Durante as primeiras horas da manhã, eu vaguei pelas boates onde pude encontrar DJs tocando punk, hip-hop, r&b, disco, soul, reggae, música eletrônica e drum&bass. Luzes brilhantes piscavam enquanto pessoas relaxavam com os pés para cima e assistiam filmes. Para minha surpresa, também encontrei leituras de poesias. Sob as bolas de discoteca, estudantes riam, brincavam e rodopiavam, mas não vi qualquer sinal de Velvet.
Nas boates, o barulho era alto o suficiente para fazer os ouvidos sangrarem, enquanto as luzes eram brilhantes o suficiente para cegar os olhos, mas todo mundo parecia estar se divertido. Talvez as nuvens de fumaça que emanavam de inúmeros dispositivos diminuíssem as inibições e suavizassem os sentidos. Talvez. No entanto, quando deu quatro da manhã, nós desistimos, retornamos a nosso hotel e nos reagrupamos para a manhã.
Na noite seguinte, após oito horas de sono bem merecidas, nós voltamos às ruas, rodando pelo Distrito Vermelho. Com minha respiração se perdendo no olhar, eu olhei através das janelas dos bordéis e escutei clientes pechinchando o preço do sexo.
As ruas estreitas continham uma mistura curiosa, um zumbido desprezível combinado com uma atmosfera festiva. No entanto, apesar da tal sensação festiva e de risos ocasionais, um inquietante excesso transbordava no ar e garantia que ninguém ficasse por lá muito tempo.
Conforme eu andava pela calçada, eu via as pessoas buscando por sexo, espectadores que passavam apenas por curiosidade, inúmeros brinquedos sexuais em vitrines de inúmeros sex shops, vendedores de droga e seus consumidores, ainda que não fossem tantos quanto eu havia antecipado.

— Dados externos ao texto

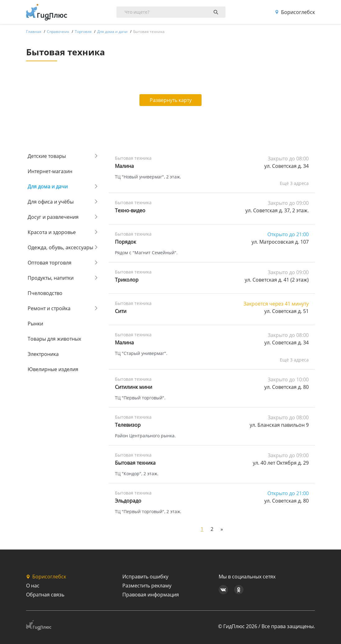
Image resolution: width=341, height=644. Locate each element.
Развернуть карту (170, 100)
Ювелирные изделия (53, 369)
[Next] (222, 529)
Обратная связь (45, 595)
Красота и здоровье (52, 232)
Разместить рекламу (147, 586)
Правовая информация (151, 595)
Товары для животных (54, 339)
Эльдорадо (128, 501)
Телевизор (128, 425)
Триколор (127, 280)
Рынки (35, 324)
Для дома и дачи (48, 186)
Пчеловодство (45, 293)
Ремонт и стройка (49, 308)
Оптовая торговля (49, 263)
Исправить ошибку (145, 577)
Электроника (43, 354)
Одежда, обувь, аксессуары (60, 247)
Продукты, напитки (51, 278)
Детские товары (47, 156)
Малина (124, 166)
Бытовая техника (135, 463)
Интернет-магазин (50, 171)
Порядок (125, 242)
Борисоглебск (295, 12)
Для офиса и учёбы (51, 202)
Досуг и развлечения (53, 217)
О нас (33, 586)
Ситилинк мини (134, 387)
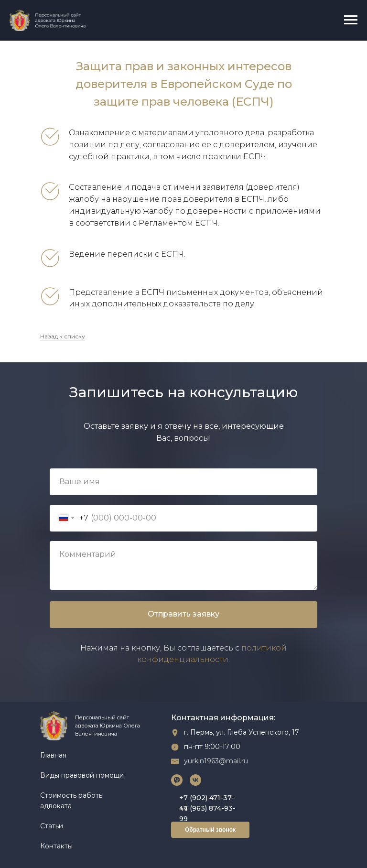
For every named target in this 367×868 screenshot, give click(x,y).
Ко (44, 846)
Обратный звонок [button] (210, 830)
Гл (43, 755)
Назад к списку (63, 336)
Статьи (52, 826)
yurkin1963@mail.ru (216, 761)
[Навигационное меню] (351, 20)
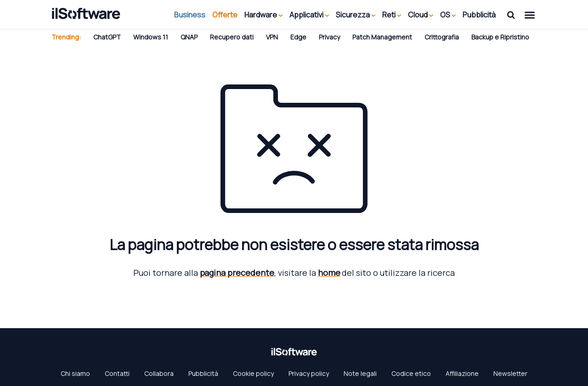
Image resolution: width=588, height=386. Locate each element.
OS (448, 15)
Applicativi (309, 15)
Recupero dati (232, 37)
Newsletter (510, 373)
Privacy (329, 37)
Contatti (117, 373)
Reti (391, 15)
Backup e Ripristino (500, 37)
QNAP (189, 37)
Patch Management (382, 37)
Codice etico (411, 373)
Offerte (225, 15)
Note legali (360, 373)
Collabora (159, 373)
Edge (298, 37)
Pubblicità (479, 15)
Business (190, 15)
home (329, 273)
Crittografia (441, 37)
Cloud (420, 15)
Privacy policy (309, 373)
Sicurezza (356, 15)
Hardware (263, 15)
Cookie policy (253, 373)
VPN (272, 37)
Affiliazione (462, 373)
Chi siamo (75, 373)
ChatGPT (107, 37)
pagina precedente (237, 273)
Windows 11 (151, 37)
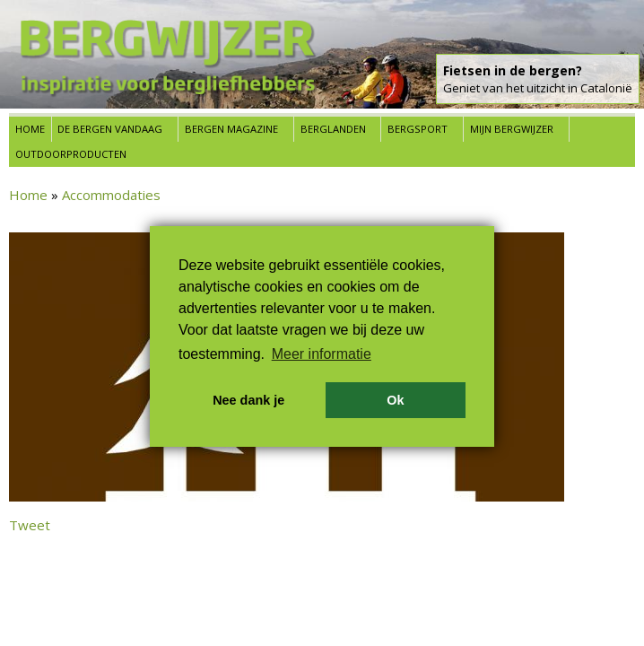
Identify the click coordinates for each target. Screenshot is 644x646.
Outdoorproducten (71, 153)
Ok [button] (395, 400)
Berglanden (333, 128)
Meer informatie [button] (321, 354)
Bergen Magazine (231, 128)
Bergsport (417, 128)
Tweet (30, 525)
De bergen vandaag (109, 128)
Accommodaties (111, 195)
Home (30, 128)
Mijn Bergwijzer (511, 128)
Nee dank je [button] (248, 400)
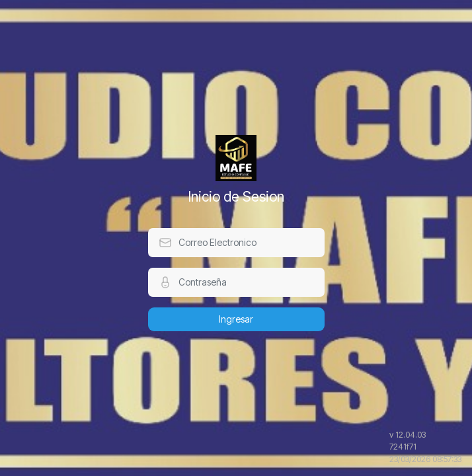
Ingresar (236, 319)
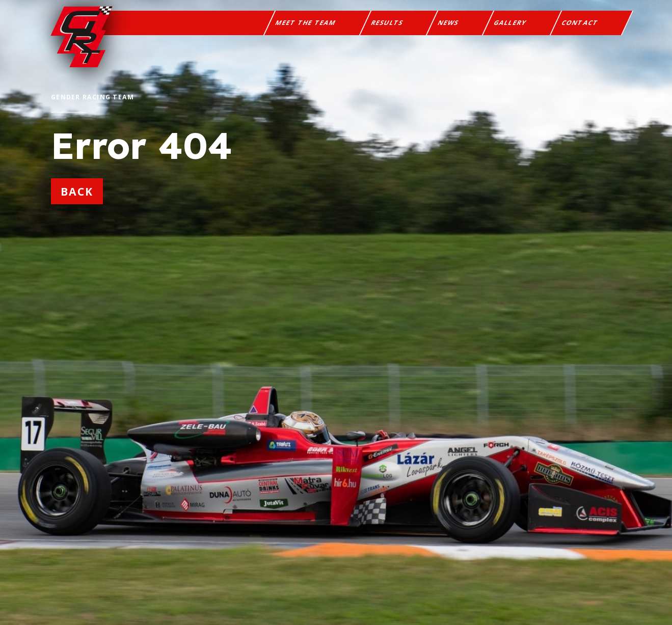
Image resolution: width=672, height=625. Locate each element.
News (448, 22)
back (77, 191)
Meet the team (306, 22)
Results (387, 22)
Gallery (510, 22)
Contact (580, 22)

Em um determinado momento, um jovem rapaz tentou tirar uma foto de uma prostituta banhada na luz carmesim de sua vitrine, mas foi impedido por um cafetão que o empurrou. A situação ameaçava ficar feia até que um homem mais velho e de cabeça mais fria interviu e pacificou os dois lados.
Do meu guia, eu aprendi que apenas cinco por cento das prostitutas de Amsterdã tinham nascido nos Países Baixos. E também que as luzes vermelhas faziam as pessoas ficarem mais bonitas, especialmente se usadas contra um fundo escuro, pois faziam os dentes brilharem. As mulheres já sabiam disso desde os anos de 1300, pois carregavam lanternas vermelhas até os portos para se encontrarem com os marinheiros.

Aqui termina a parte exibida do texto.